À partir de ce lundi et jusqu’au 22 mai, sept syndicats du périscolaire parisien appellent à la grève. Le mouvement vise les accueils du matin, du soir et les centres de loisirs, ces rouages discrets qui font tenir le quotidien des familles. L’intersyndicale dit ne pas être convaincue par le plan de 20 millions d’euros présenté par le nouveau maire de Paris, Emmanuel Grégoire, et décrit un climat qui s’est durci dans les écoles depuis les révélations, à l’automne 2025, de violences physiques ou sexuelles visant des enfants.
Dans les couloirs, la contestation se cristallise sur une pratique: la suspension décidée dès qu’un signalement remonte, y compris pour des faits jugés mineurs. Éric Leclerc, directeur d’accueil périscolaire et délégué Supap-FSU, résume la mécanique sur France Inter : « le moindre e-mail d’un papa ou d’une maman mécontent va entraîner une suspension ». Il parle d’équipes « en plein craquage », et met dans la même nasse des scènes banales, une bagarre d’enfants, un ton qui monte, l’aide apportée à un élève de maternelle, autant de gestes du métier qui pourraient, selon lui, se retourner contre les agents.

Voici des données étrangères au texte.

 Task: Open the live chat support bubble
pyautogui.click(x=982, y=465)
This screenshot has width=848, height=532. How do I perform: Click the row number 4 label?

Entre protection des enfants et présomption de faute, l’école sous tension
Sur France Culture, Alexandre Herzog, délégué CGT, conteste lui aussi la « suspension automatique » après un signalement et réclame une réponse qui distingue le haussement de ton d’une atteinte volontaire à l’intégrité d’un enfant. En face, la ligne « tolérance zéro » est défendue par Barka Zerouali, cofondatrice du collectif #MeTooÉcole, qui juge légitimes des mesures conservatoires le temps de vérifier les faits. À Paris, on sent bien la corde raide: protéger sans délai, oui, mais sans fabriquer une culture de la suspicion permanente où chaque adulte devient un risque potentiel.
Côté Ville, la mairie assume. Anne-Claire Boux explique que la suspension vise à ne « prendre aucun risque » lorsqu’un signalement peut déboucher sur une plainte, et qu’elle s’applique pendant la phase d’éclaircissement. Reste le concret : qui encadre les enfants quand une partie du périscolaire s’arrête, comment la continuité du service sera organisée selon l’ampleur du mouvement, et jusqu’où cette doctrine de précaution pourra tenir sans casser un peu plus la confiance entre parents, agents et institution.